» The task:
For this task, every record below must be reproduced exactly.
_ _ _ _ _ _ _
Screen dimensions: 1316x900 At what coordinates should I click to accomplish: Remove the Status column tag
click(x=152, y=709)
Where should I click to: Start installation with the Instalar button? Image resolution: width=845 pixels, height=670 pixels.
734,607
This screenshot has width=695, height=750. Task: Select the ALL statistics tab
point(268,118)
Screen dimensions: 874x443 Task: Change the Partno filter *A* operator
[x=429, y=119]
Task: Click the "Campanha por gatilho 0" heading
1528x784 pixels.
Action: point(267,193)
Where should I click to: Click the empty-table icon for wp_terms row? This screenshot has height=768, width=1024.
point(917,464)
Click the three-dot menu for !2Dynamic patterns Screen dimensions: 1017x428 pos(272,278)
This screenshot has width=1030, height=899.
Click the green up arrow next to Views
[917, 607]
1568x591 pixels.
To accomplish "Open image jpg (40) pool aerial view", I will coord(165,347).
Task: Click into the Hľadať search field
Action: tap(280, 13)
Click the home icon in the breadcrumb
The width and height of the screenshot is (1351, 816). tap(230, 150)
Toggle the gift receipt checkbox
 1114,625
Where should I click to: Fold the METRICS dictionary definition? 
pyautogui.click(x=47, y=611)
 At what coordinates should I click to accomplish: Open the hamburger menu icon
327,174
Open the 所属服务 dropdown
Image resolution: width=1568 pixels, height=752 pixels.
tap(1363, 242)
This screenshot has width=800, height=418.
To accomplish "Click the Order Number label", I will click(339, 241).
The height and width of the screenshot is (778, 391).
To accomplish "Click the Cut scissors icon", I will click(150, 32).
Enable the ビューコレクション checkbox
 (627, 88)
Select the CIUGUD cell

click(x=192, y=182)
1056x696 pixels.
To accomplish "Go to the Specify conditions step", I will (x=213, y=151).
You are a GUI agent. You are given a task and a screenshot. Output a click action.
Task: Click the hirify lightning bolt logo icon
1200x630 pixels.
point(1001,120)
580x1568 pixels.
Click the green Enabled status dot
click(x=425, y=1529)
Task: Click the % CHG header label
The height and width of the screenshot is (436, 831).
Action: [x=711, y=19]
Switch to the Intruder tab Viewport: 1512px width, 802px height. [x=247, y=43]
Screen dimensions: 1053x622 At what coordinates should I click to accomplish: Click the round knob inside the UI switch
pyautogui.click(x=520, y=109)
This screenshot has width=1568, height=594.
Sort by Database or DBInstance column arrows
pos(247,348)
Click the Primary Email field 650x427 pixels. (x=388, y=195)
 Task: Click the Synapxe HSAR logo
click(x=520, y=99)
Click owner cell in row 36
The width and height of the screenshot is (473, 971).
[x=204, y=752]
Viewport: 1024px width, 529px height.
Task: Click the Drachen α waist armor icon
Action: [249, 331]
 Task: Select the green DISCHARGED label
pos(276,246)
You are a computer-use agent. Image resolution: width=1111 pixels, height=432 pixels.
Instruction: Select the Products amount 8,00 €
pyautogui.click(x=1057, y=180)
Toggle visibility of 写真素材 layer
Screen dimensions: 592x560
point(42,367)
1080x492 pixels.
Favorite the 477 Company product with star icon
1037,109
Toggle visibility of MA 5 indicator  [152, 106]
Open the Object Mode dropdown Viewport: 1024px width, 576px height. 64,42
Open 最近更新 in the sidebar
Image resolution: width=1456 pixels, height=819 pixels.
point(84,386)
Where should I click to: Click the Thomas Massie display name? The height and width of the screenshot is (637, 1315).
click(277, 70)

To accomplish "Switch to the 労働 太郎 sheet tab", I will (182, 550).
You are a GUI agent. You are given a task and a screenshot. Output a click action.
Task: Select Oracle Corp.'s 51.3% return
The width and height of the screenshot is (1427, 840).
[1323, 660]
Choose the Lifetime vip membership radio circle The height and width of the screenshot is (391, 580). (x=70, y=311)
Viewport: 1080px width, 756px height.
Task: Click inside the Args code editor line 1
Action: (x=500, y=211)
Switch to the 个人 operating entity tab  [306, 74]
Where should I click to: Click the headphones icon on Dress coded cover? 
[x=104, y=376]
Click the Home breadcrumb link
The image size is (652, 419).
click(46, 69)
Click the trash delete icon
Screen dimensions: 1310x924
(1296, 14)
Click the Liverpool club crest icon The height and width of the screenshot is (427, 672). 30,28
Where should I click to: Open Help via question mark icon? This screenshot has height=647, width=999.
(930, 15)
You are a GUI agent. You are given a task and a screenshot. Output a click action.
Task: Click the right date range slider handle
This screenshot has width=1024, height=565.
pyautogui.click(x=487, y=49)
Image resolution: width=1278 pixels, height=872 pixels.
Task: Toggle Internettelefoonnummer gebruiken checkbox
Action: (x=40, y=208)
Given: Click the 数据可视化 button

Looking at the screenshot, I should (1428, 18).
_ _ _ _ _ _ _
» Reply to the exercise:
Screen dimensions: 1316x900 At what coordinates should I click to accomplish: Remove the Status column tag
click(x=152, y=709)
Where should I click to: Start installation with the Instalar button? Image resolution: width=845 pixels, height=670 pixels.
734,607
This screenshot has width=695, height=750. Task: Select the ALL statistics tab
point(268,118)
Screen dimensions: 874x443 Task: Change the Partno filter *A* operator
[x=429, y=119]
Task: Click the "Campanha por gatilho 0" heading
1528x784 pixels.
Action: point(267,193)
Where should I click to: Click the empty-table icon for wp_terms row? This screenshot has height=768, width=1024.
point(917,464)
Click the three-dot menu for !2Dynamic patterns Screen dimensions: 1017x428 pos(272,278)
This screenshot has width=1030, height=899.
Click the green up arrow next to Views
[917, 607]
1568x591 pixels.
To accomplish "Open image jpg (40) pool aerial view", I will coord(165,347).
Task: Click into the Hľadať search field
Action: tap(280, 13)
Click the home icon in the breadcrumb
The width and height of the screenshot is (1351, 816). tap(230, 150)
Toggle the gift receipt checkbox
 1114,625
Where should I click to: Fold the METRICS dictionary definition? 
pyautogui.click(x=47, y=611)
 At what coordinates should I click to accomplish: Open the hamburger menu icon
327,174
Open the 所属服务 dropdown
Image resolution: width=1568 pixels, height=752 pixels.
tap(1363, 242)
This screenshot has width=800, height=418.
To accomplish "Click the Order Number label", I will click(339, 241).
The height and width of the screenshot is (778, 391).
To accomplish "Click the Cut scissors icon", I will click(150, 32).
Enable the ビューコレクション checkbox
 (627, 88)
Select the CIUGUD cell

click(x=192, y=182)
1056x696 pixels.
To accomplish "Go to the Specify conditions step", I will (x=213, y=151).
You are a GUI agent. You are given a task and a screenshot. Output a click action.
Task: Click the hirify lightning bolt logo icon
1200x630 pixels.
point(1001,120)
580x1568 pixels.
Click the green Enabled status dot
click(x=425, y=1529)
Task: Click the % CHG header label
The height and width of the screenshot is (436, 831).
Action: [x=711, y=19]
Switch to the Intruder tab Viewport: 1512px width, 802px height. [x=247, y=43]
Screen dimensions: 1053x622 At what coordinates should I click to accomplish: Click the round knob inside the UI switch
pyautogui.click(x=520, y=109)
This screenshot has width=1568, height=594.
Sort by Database or DBInstance column arrows
pos(247,348)
Click the Primary Email field 650x427 pixels. (x=388, y=195)
 Task: Click the Synapxe HSAR logo
click(x=520, y=99)
Click owner cell in row 36
The width and height of the screenshot is (473, 971).
[x=204, y=752]
Viewport: 1024px width, 529px height.
Task: Click the Drachen α waist armor icon
Action: [249, 331]
 Task: Select the green DISCHARGED label
pos(276,246)
You are a computer-use agent. Image resolution: width=1111 pixels, height=432 pixels.
Instruction: Select the Products amount 8,00 €
pyautogui.click(x=1057, y=180)
Toggle visibility of 写真素材 layer
Screen dimensions: 592x560
point(42,367)
1080x492 pixels.
Favorite the 477 Company product with star icon
1037,109
Toggle visibility of MA 5 indicator  [152, 106]
Open the Object Mode dropdown Viewport: 1024px width, 576px height. 64,42
Open 最近更新 in the sidebar
Image resolution: width=1456 pixels, height=819 pixels.
point(84,386)
Where should I click to: Click the Thomas Massie display name? The height and width of the screenshot is (637, 1315).
click(277, 70)

To accomplish "Switch to the 労働 太郎 sheet tab", I will (182, 550).
You are a GUI agent. You are given a task and a screenshot. Output a click action.
Task: Select Oracle Corp.'s 51.3% return
The width and height of the screenshot is (1427, 840).
[1323, 660]
Choose the Lifetime vip membership radio circle The height and width of the screenshot is (391, 580). (x=70, y=311)
Viewport: 1080px width, 756px height.
Task: Click inside the Args code editor line 1
Action: (x=500, y=211)
Switch to the 个人 operating entity tab  [306, 74]
Where should I click to: Click the headphones icon on Dress coded cover? 
[x=104, y=376]
Click the Home breadcrumb link
The image size is (652, 419).
click(46, 69)
Click the trash delete icon
Screen dimensions: 1310x924
(1296, 14)
Click the Liverpool club crest icon The height and width of the screenshot is (427, 672). 30,28
Where should I click to: Open Help via question mark icon? This screenshot has height=647, width=999.
(930, 15)
You are a GUI agent. You are given a task and a screenshot. Output a click action.
Task: Click the right date range slider handle
This screenshot has width=1024, height=565.
pyautogui.click(x=487, y=49)
Image resolution: width=1278 pixels, height=872 pixels.
Task: Toggle Internettelefoonnummer gebruiken checkbox
Action: (x=40, y=208)
Given: Click the 数据可视化 button

Looking at the screenshot, I should (1428, 18).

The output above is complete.